Vengo al punto, sia nell'approccio 1 (seconda combinazione) che 2 nel caso di pali trivellati ma anche di CFA la norma impone coeff. di sicurezza generalmente più alti per la resistenza alla base che per la resistenza laterale. Vi sono vari motivi per questa scelta sui quali non entro.
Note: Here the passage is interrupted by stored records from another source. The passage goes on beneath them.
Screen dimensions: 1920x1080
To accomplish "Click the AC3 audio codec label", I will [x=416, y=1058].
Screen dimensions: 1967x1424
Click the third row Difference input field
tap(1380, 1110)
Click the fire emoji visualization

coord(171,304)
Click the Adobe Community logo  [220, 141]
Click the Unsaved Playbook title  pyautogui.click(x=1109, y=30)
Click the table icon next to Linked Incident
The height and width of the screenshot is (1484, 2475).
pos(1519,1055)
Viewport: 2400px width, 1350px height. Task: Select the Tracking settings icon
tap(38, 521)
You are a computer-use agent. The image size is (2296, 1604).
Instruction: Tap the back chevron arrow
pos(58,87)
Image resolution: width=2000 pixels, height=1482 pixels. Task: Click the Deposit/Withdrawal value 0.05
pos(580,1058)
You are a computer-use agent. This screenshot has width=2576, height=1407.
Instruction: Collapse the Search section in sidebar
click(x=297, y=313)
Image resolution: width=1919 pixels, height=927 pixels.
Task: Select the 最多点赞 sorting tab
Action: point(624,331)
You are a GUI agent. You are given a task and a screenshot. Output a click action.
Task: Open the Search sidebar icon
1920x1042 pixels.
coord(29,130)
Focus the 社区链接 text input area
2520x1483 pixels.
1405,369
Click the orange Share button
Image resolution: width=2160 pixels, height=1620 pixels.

Tuttavia è frequente o meglio è quasi la norma progettare i pali per limitarne i cedimenti quindi con un criterio che si rivolge più agli stati limite di esercizio che a quelli realmente di rottura cosa che deriva ovviamente dalla peculiare meccanica di mobilitazione della resistenza palo/terreno. Per cui ad esempio la resistanza alla base di terreni granulari non dipenderà solo dalle tensioni efficaci alla base del palo ma tanto più dal valore di Nq adottato. Per chi ha il Viggiani basta ad esempio confrontare i valori di Nq e Nq* di Berezanztev (fig. 13.2 e fig. 13.10) per apprezzare immediatamente l'ordine di grandezza di questo delta tanto per citare un metodo molto in voga. Adottando questo modus operandi ci poniamo quindi nell'evidente contraddizione di assumere coefficienti di sicurezza elevati su resistenze alla base già fortemente ridotte per tenere conto degli alti livelli di deformazione necessari alla mobilitazione delle stesse. Di fatto quindi la resistenza alla base ne risulta totalmente penalizzata.
Ne avranno tenuto conto nelle NTC? Come vi comportate? Quanta percentuale di cautela vi prendete ad esempio nell'adozione di Nq? Il ragionamento sopra espresso non pare cambiare anche se si utilizzano correlazioni empiriche derivanti da dati cpt o spt.